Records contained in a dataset
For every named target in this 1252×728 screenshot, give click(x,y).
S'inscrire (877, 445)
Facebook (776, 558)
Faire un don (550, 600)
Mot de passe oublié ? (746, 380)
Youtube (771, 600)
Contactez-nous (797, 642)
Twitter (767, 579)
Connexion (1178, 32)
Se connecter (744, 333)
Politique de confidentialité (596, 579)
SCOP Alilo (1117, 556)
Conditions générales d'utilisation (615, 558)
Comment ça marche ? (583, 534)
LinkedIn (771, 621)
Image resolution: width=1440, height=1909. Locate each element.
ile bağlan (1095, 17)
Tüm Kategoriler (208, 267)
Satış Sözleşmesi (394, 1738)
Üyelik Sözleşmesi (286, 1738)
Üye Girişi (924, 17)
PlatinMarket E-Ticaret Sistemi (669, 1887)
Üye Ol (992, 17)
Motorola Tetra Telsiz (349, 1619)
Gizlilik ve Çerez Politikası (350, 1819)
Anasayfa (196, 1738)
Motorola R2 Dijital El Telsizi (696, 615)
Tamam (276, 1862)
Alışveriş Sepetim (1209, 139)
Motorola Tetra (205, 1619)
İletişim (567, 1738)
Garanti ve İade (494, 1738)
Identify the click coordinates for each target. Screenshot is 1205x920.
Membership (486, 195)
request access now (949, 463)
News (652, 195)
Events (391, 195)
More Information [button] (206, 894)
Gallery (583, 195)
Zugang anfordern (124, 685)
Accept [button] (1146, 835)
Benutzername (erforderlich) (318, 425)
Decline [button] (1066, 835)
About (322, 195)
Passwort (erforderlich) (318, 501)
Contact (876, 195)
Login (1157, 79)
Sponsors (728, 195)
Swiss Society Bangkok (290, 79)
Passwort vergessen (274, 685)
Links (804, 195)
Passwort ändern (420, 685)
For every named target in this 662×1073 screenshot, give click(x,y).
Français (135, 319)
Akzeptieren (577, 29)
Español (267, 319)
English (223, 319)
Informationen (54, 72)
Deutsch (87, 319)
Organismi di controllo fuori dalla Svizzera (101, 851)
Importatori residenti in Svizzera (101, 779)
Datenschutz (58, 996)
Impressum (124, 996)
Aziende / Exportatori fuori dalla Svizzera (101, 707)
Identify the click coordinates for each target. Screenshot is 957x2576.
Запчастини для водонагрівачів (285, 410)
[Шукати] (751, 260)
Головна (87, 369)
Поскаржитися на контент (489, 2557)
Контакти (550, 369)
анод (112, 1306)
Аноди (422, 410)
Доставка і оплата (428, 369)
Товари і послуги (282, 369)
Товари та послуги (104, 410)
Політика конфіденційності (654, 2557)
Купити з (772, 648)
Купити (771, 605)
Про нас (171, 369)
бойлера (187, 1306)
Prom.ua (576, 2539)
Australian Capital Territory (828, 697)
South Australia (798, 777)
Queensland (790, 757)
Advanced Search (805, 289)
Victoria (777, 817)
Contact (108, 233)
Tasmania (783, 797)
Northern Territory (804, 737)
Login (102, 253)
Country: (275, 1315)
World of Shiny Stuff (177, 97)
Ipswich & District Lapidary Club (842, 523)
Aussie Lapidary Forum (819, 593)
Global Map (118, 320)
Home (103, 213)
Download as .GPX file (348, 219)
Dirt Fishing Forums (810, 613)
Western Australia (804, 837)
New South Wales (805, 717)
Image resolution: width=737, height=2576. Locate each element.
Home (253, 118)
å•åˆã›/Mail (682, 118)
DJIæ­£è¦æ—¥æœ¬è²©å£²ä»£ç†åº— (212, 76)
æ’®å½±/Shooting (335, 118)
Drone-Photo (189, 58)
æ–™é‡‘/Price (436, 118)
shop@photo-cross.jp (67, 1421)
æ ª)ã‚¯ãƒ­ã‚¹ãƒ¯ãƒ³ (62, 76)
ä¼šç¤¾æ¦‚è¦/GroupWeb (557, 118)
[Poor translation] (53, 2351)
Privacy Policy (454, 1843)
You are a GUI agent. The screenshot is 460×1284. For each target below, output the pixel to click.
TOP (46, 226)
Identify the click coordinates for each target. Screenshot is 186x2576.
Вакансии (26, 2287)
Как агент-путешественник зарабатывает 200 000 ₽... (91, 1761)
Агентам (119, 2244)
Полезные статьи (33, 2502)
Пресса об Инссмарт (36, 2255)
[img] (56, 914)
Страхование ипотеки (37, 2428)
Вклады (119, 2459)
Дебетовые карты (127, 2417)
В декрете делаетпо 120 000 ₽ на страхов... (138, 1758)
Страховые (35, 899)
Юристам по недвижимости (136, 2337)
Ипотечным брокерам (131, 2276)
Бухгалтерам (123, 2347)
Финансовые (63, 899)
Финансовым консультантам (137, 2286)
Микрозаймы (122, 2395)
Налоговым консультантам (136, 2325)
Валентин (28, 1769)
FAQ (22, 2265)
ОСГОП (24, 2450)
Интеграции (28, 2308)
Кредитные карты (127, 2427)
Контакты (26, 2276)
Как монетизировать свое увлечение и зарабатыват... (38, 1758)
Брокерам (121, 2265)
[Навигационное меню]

» **YOUR GOAL**:
Locate each line of the listing above that contains the string "Passwort", treating uppercase and lowercase as distinct, and copy those lines out in full.

» **SOLUTION FOR THIS TASK**:
Passwort (erforderlich) (318, 501)
Passwort vergessen (274, 685)
Passwort ändern (420, 685)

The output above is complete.